Provided records: Begin
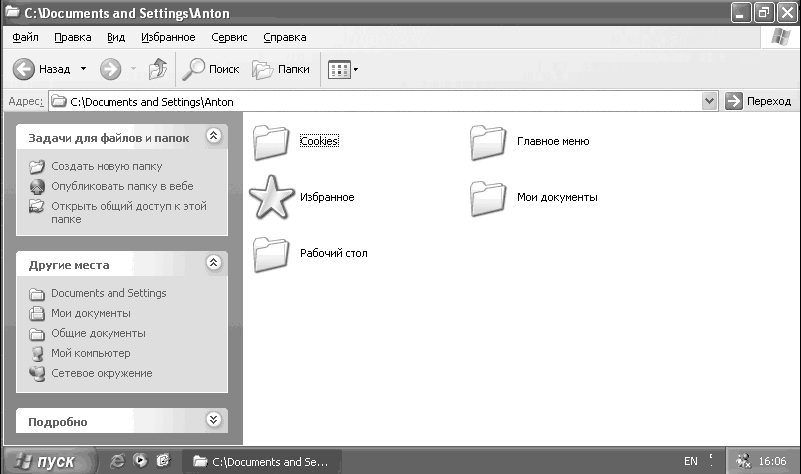
Task: Collapse the Другие места panel
Action: pyautogui.click(x=214, y=263)
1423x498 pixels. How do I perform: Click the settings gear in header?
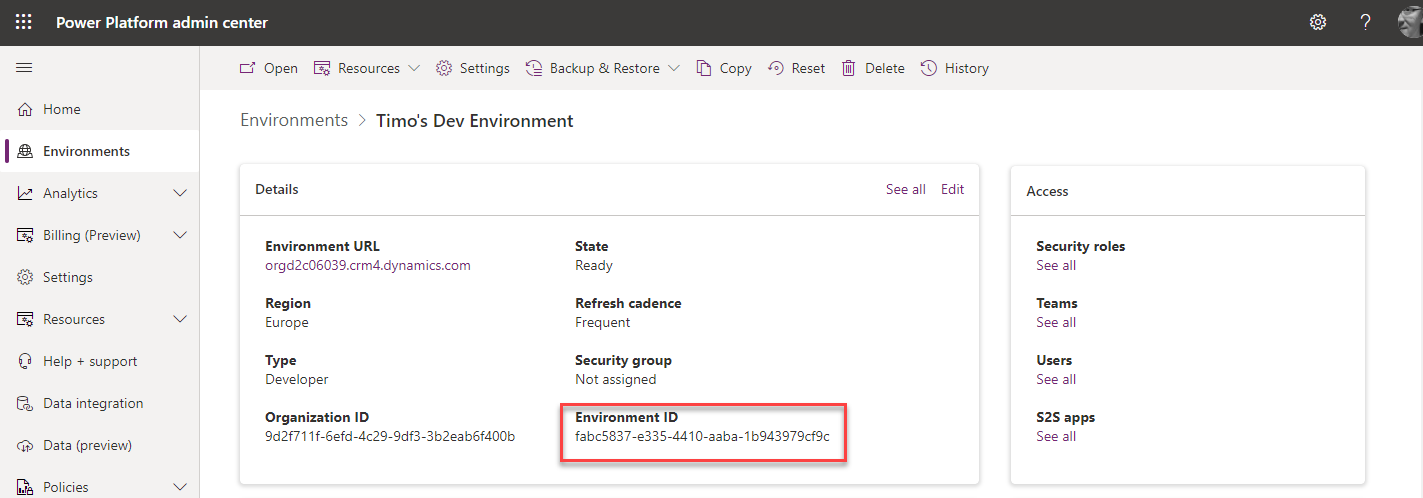point(1318,22)
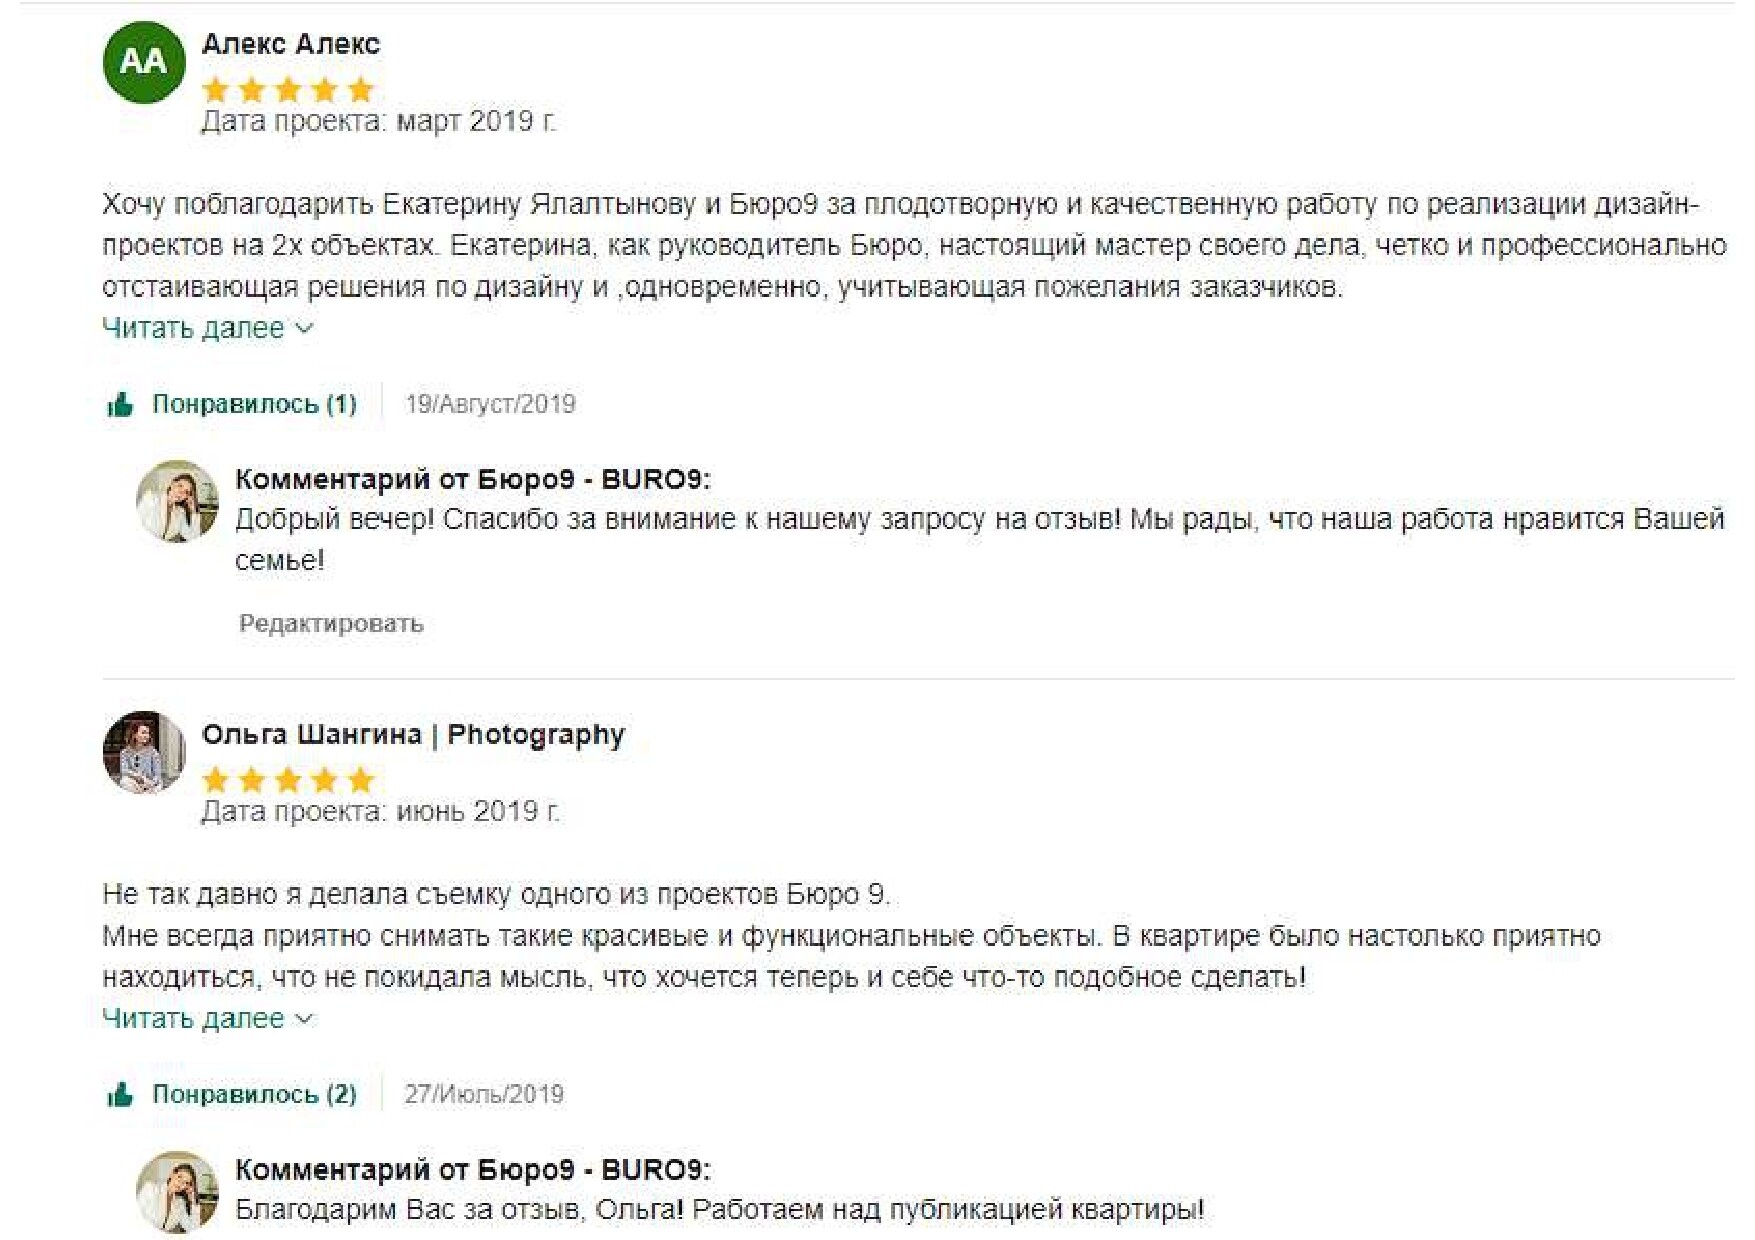Expand Алекс's review with Читать далее
Screen dimensions: 1755x1240
193,328
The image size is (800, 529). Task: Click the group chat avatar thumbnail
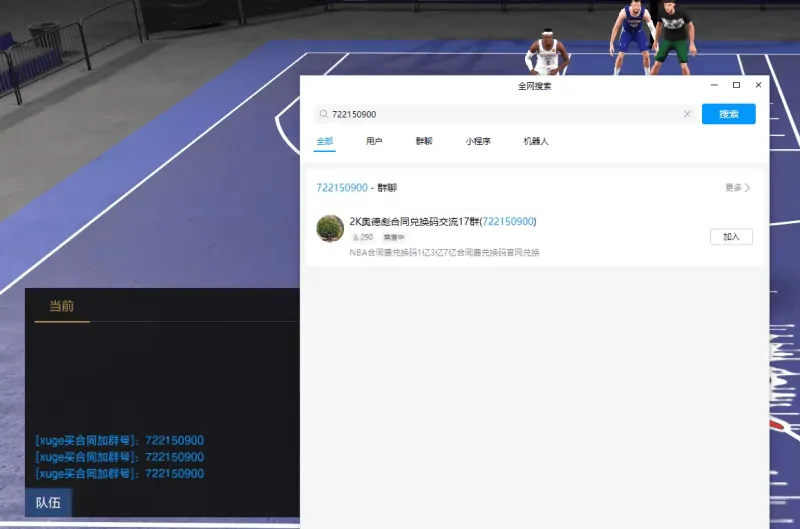tap(330, 228)
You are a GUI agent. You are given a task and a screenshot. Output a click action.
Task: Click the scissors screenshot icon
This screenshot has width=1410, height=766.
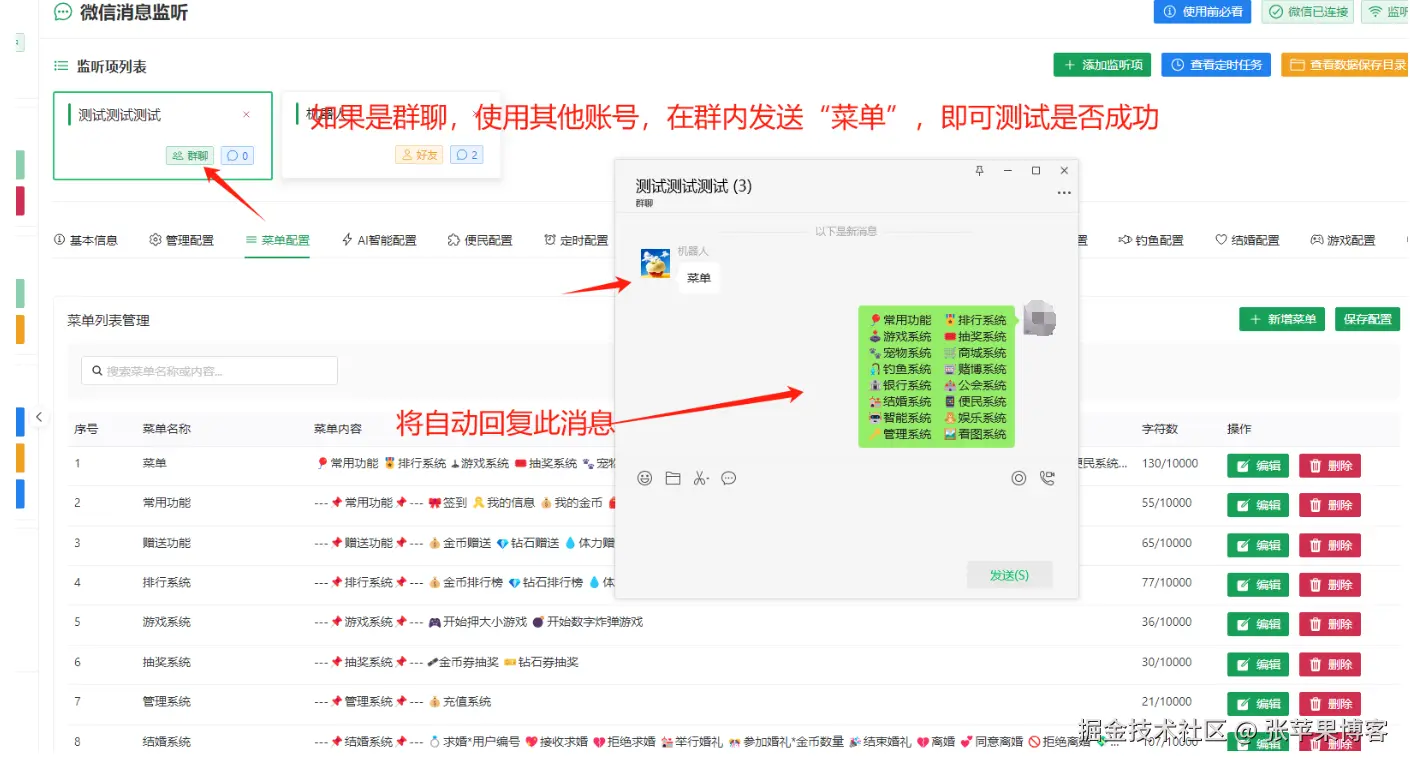point(700,479)
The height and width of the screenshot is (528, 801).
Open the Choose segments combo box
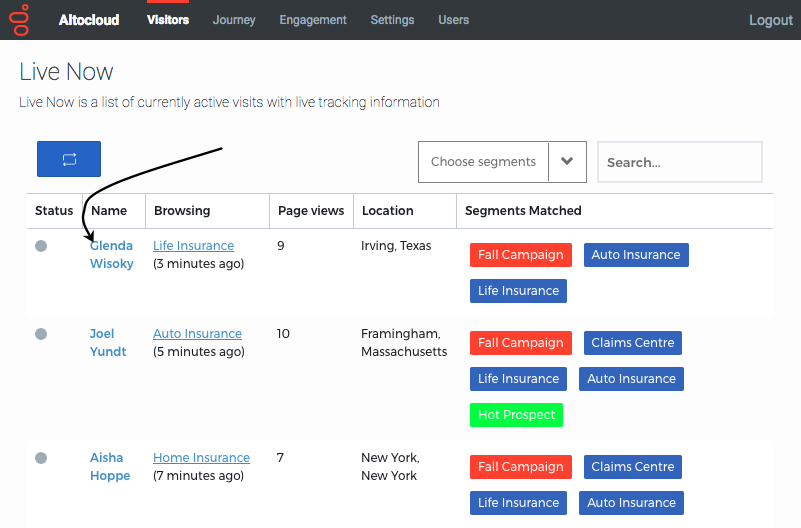(502, 162)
Provided records: End
Work to complete: Working from the line containing "The image size" to the last line of the data, retype every line exactly, both ends included, and leave out all pictures.

Your response:
The image size is (800, 529). Task: Click the group chat avatar thumbnail
tap(330, 228)
You are a GUI agent. You are given a task and a screenshot. Output a click action.
Task: Click the scissors screenshot icon
This screenshot has width=1410, height=766.
point(700,479)
The height and width of the screenshot is (528, 801).
Open the Choose segments combo box
(502, 162)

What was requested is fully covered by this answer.